# [AIM OF THE EXERCISE]
Rewrite every line of the items below as a single numbered list, leaving out the blank lines.

# [INPUT RECORDS]
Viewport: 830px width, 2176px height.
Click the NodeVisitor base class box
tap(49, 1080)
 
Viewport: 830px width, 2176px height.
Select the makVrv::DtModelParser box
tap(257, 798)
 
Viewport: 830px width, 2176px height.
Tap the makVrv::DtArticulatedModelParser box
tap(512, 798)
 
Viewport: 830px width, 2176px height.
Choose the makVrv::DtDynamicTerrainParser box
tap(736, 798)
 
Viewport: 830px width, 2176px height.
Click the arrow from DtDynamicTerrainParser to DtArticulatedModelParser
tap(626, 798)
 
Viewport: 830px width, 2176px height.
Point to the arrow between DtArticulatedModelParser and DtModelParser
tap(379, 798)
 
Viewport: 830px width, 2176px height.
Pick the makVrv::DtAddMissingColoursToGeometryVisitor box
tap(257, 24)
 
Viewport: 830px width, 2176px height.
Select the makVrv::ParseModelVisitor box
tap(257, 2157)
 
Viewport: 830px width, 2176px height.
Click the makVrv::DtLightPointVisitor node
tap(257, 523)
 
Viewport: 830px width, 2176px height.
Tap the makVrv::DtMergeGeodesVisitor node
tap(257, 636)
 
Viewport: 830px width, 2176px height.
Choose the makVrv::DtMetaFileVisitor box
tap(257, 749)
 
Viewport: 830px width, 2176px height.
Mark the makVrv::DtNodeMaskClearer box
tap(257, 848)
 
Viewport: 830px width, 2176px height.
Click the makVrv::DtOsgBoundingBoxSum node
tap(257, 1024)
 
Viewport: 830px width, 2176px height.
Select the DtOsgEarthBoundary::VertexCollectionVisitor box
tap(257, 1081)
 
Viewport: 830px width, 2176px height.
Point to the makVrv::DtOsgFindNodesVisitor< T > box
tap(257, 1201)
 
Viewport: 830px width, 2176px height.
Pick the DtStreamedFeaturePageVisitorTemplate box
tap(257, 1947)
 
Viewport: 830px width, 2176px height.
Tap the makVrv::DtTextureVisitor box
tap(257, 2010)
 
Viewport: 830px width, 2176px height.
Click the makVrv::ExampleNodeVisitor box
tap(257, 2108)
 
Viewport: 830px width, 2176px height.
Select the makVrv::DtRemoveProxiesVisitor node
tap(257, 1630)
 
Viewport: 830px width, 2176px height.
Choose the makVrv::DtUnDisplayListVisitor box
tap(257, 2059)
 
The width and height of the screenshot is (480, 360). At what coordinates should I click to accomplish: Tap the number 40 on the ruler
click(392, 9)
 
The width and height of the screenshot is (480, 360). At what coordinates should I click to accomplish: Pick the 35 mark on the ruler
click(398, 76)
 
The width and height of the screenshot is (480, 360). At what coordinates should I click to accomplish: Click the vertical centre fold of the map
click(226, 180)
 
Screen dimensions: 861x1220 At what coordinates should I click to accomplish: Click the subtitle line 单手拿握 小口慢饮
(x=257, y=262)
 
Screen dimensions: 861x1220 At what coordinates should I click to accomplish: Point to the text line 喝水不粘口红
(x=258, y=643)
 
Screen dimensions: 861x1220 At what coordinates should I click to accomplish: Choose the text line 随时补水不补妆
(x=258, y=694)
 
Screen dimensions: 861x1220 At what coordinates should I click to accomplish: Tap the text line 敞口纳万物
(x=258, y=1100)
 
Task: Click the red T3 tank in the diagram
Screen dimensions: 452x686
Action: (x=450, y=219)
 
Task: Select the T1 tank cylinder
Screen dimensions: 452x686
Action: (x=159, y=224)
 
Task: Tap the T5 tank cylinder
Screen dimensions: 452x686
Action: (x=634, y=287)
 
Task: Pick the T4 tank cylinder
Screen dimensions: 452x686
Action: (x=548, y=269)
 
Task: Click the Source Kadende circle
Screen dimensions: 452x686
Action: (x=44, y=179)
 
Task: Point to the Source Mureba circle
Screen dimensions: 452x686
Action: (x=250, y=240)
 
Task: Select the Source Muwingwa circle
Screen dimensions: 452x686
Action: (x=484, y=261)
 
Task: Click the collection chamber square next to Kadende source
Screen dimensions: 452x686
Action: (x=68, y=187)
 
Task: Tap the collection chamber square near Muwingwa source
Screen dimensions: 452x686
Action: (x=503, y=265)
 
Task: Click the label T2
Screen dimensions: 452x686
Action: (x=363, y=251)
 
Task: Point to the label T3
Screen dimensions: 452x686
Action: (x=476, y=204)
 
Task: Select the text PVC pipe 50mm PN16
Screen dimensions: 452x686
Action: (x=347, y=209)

# [SOLUTION TO THIS TASK]
1. Viewport: 830px width, 2176px height.
2. Click the NodeVisitor base class box
3. tap(49, 1080)
4. Viewport: 830px width, 2176px height.
5. Select the makVrv::DtModelParser box
6. tap(257, 798)
7. Viewport: 830px width, 2176px height.
8. Tap the makVrv::DtArticulatedModelParser box
9. tap(512, 798)
10. Viewport: 830px width, 2176px height.
11. Choose the makVrv::DtDynamicTerrainParser box
12. tap(736, 798)
13. Viewport: 830px width, 2176px height.
14. Click the arrow from DtDynamicTerrainParser to DtArticulatedModelParser
15. tap(626, 798)
16. Viewport: 830px width, 2176px height.
17. Point to the arrow between DtArticulatedModelParser and DtModelParser
18. tap(379, 798)
19. Viewport: 830px width, 2176px height.
20. Pick the makVrv::DtAddMissingColoursToGeometryVisitor box
21. tap(257, 24)
22. Viewport: 830px width, 2176px height.
23. Select the makVrv::ParseModelVisitor box
24. tap(257, 2157)
25. Viewport: 830px width, 2176px height.
26. Click the makVrv::DtLightPointVisitor node
27. tap(257, 523)
28. Viewport: 830px width, 2176px height.
29. Tap the makVrv::DtMergeGeodesVisitor node
30. tap(257, 636)
31. Viewport: 830px width, 2176px height.
32. Choose the makVrv::DtMetaFileVisitor box
33. tap(257, 749)
34. Viewport: 830px width, 2176px height.
35. Mark the makVrv::DtNodeMaskClearer box
36. tap(257, 848)
37. Viewport: 830px width, 2176px height.
38. Click the makVrv::DtOsgBoundingBoxSum node
39. tap(257, 1024)
40. Viewport: 830px width, 2176px height.
41. Select the DtOsgEarthBoundary::VertexCollectionVisitor box
42. tap(257, 1081)
43. Viewport: 830px width, 2176px height.
44. Point to the makVrv::DtOsgFindNodesVisitor< T > box
45. tap(257, 1201)
46. Viewport: 830px width, 2176px height.
47. Pick the DtStreamedFeaturePageVisitorTemplate box
48. tap(257, 1947)
49. Viewport: 830px width, 2176px height.
50. Tap the makVrv::DtTextureVisitor box
51. tap(257, 2010)
52. Viewport: 830px width, 2176px height.
53. Click the makVrv::ExampleNodeVisitor box
54. tap(257, 2108)
55. Viewport: 830px width, 2176px height.
56. Select the makVrv::DtRemoveProxiesVisitor node
57. tap(257, 1630)
58. Viewport: 830px width, 2176px height.
59. Choose the makVrv::DtUnDisplayListVisitor box
60. tap(257, 2059)
61. The width and height of the screenshot is (480, 360). At what coordinates should I click to accomplish: Tap the number 40 on the ruler
62. click(392, 9)
63. The width and height of the screenshot is (480, 360). At what coordinates should I click to accomplish: Pick the 35 mark on the ruler
64. click(398, 76)
65. The width and height of the screenshot is (480, 360). At what coordinates should I click to accomplish: Click the vertical centre fold of the map
66. click(226, 180)
67. Screen dimensions: 861x1220 At what coordinates should I click to accomplish: Click the subtitle line 单手拿握 小口慢饮
68. (x=257, y=262)
69. Screen dimensions: 861x1220 At what coordinates should I click to accomplish: Point to the text line 喝水不粘口红
70. (x=258, y=643)
71. Screen dimensions: 861x1220 At what coordinates should I click to accomplish: Choose the text line 随时补水不补妆
72. (x=258, y=694)
73. Screen dimensions: 861x1220 At what coordinates should I click to accomplish: Tap the text line 敞口纳万物
74. (x=258, y=1100)
75. Task: Click the red T3 tank in the diagram
76. Screen dimensions: 452x686
77. Action: (x=450, y=219)
78. Task: Select the T1 tank cylinder
79. Screen dimensions: 452x686
80. Action: (x=159, y=224)
81. Task: Tap the T5 tank cylinder
82. Screen dimensions: 452x686
83. Action: (x=634, y=287)
84. Task: Pick the T4 tank cylinder
85. Screen dimensions: 452x686
86. Action: (x=548, y=269)
87. Task: Click the Source Kadende circle
88. Screen dimensions: 452x686
89. Action: (x=44, y=179)
90. Task: Point to the Source Mureba circle
91. Screen dimensions: 452x686
92. Action: (x=250, y=240)
93. Task: Select the Source Muwingwa circle
94. Screen dimensions: 452x686
95. Action: (x=484, y=261)
96. Task: Click the collection chamber square next to Kadende source
97. Screen dimensions: 452x686
98. Action: (x=68, y=187)
99. Task: Tap the collection chamber square near Muwingwa source
100. Screen dimensions: 452x686
101. Action: (x=503, y=265)
102. Task: Click the label T2
103. Screen dimensions: 452x686
104. Action: (x=363, y=251)
105. Task: Point to the label T3
106. Screen dimensions: 452x686
107. Action: (x=476, y=204)
108. Task: Select the text PVC pipe 50mm PN16
109. Screen dimensions: 452x686
110. Action: (x=347, y=209)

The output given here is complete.